> [EXTRACT TO READ]
Registration Dossier

Administrative data

Endpoint:
specific investigations: other studies
Type of information:
experimental study
Adequacy of study:
other information
Study period:
data not available
Reliability:
2 (reliable with restrictions)

Data source

Reference
Reference Type:
publication
Title:
Synergism between mercaptans and ammonia or fatty acids in the production of coma: a possible role for mercaptans in the pathogenesis of hepatic coma
Author:
Zieve L, Doizaki WM and Zieve FJ
Year:
1974
Bibliographic source:
J Lab Clin Med, 83(1), 16-28

Materials and methods

Test guideline
Qualifier:
no guideline available
GLP compliance:
no
Type of method:
in vivo

Test material

Reference
Name:
Unnamed
Type:
Constituent
Details on test material:
dimethyl sulfide from Eastman Organic Chemicals, Rochester, NY.
Purity was confirmed by injecting the material received into the gas chromatograph and observing a single peak.

> [EXERCISE DESCRIPTION]
Answer these questions from the registration dossier above:
1. In what year was the referenced publication issued?
2. What reliability rating is given for the study?
3. How was the purity of the dimethyl sulfide confirmed?

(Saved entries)
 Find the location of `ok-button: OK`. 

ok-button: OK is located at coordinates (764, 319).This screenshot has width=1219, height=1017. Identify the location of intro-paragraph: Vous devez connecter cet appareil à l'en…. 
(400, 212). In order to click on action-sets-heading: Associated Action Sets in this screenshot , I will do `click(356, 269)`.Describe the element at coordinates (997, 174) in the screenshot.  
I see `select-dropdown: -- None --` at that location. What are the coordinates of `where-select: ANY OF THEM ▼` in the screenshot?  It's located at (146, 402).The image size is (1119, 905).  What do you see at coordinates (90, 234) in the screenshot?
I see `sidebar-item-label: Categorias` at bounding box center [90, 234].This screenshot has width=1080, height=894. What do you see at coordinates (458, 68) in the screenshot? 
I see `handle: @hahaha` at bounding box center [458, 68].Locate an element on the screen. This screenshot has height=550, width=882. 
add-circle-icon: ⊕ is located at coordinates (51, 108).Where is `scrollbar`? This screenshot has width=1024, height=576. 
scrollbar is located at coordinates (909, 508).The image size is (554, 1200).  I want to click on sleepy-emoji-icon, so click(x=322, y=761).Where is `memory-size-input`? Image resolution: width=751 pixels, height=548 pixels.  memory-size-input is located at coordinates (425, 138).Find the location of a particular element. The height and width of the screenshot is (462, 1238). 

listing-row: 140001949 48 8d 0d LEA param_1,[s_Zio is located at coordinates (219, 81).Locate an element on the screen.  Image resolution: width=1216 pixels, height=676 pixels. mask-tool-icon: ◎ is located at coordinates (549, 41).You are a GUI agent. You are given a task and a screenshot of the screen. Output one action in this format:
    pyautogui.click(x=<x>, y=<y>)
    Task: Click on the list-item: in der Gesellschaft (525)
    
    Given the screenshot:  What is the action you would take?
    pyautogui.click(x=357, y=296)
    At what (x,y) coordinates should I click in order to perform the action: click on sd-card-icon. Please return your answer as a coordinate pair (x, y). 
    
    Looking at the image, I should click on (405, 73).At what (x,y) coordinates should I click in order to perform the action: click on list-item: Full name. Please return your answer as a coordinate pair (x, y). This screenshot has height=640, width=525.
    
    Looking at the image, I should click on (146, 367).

> [ANSWER BELOW]
1. 1974
2. 2 (reliable with restrictions)
3. The material received was injected into the gas chromatograph, and a single peak was observed.